QUOTE (Todd Simpson @ Jun 20 2019, 06:10 AM)
Took my ampero in to my local guitar shop (turned off cab sim) hooked up to an old yamaha power amp to a mesa cab with one of my high gain patches. Sounded amazing. Tried the mesa Mark V. Sounded mean, but not as articulated. Notes kept getting lost in the gain, even when it wasn't that high. Then tried my clean patch on the ampero based on a roughly on a fender twin nofx, same power amp, sounded full. Tried the Mesa and could not get it to sound warm at all. As if the clean was an after thought on the mesa. Sounded like the drive channel with the drive turned off. I didn't bring the 11 rack as it's just to big to carry around. The Ampero is great for bringing to stores and testing gear with just because it's so darn small. I'm using my own patches of course so I know how they should sound. So If I put a guitar in to it, and it sounds a bit crap, pretty sure that's not the guitar for me. I've put strats, ibbys, LTD, Bc Rich, etc through it at home and they all sound nice. So if I plug in a guitar and it's awful. I know not to get it. I"m using a small 5 watt head on a 4x12 mostly and sometimes a 300 watt rocktron rack amp. Basic randal 4x12. It gives a decent baseline for comparison. But tone is very individual, some folks love sterile tones some love organic.
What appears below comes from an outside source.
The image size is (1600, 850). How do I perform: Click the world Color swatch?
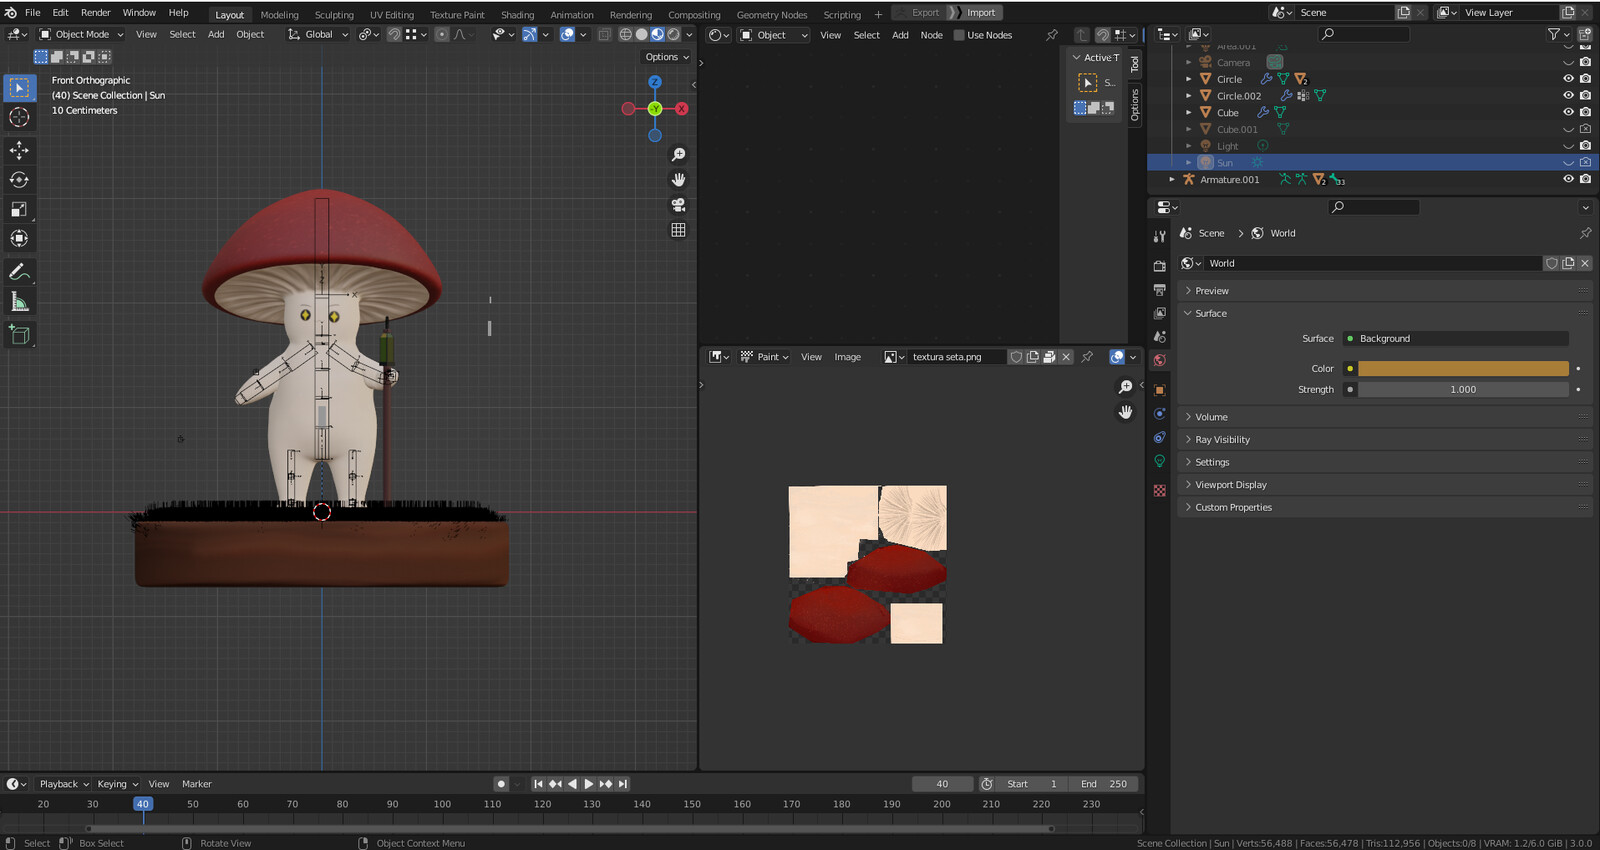tap(1462, 369)
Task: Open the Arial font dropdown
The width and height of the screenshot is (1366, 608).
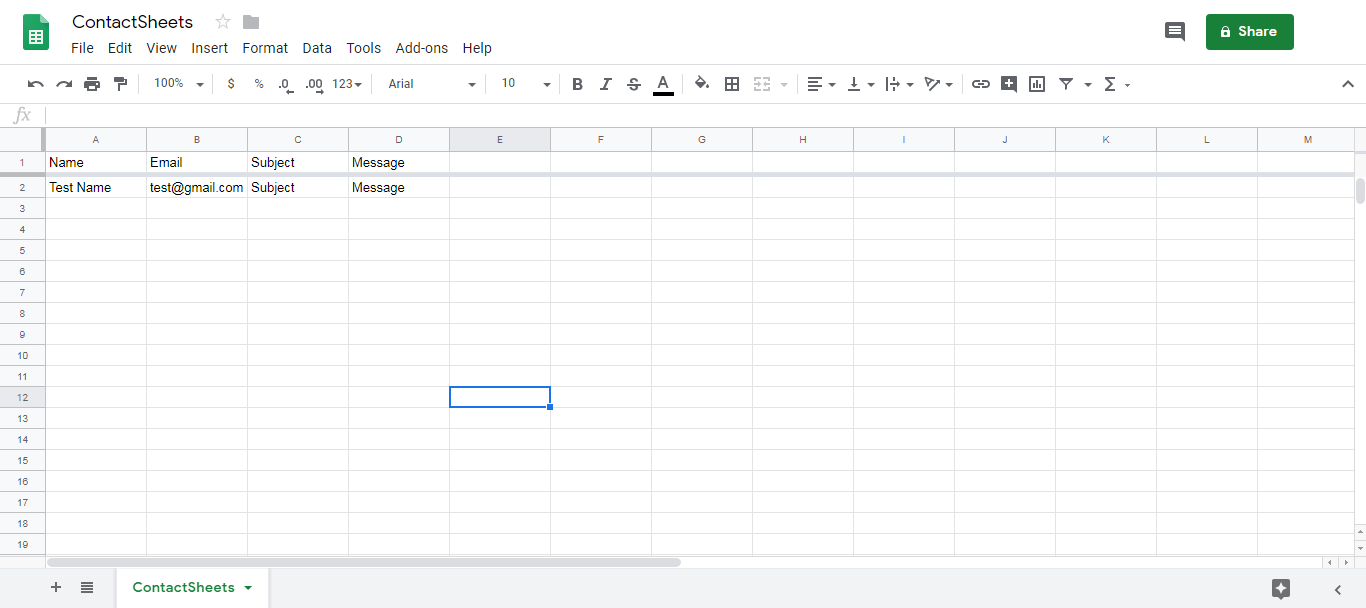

Though more obvious with plug-ins, poweramp sim. are getting better and better on digital. Considering the coloration of the Yamaha poweramp, this (in theory with Hotone, was possible with boss gt-1) can be achieved by increasing the (software) amps output but decreasing the output of the processor (post amp digitally or by processor main output).
I did recordings to try this out with the gt-1, differences weren't subtle. But driving the poweramp doesn't always sound better with high-gain tones as it can muddy-up the tone too so testing by recording will be a huge advantage.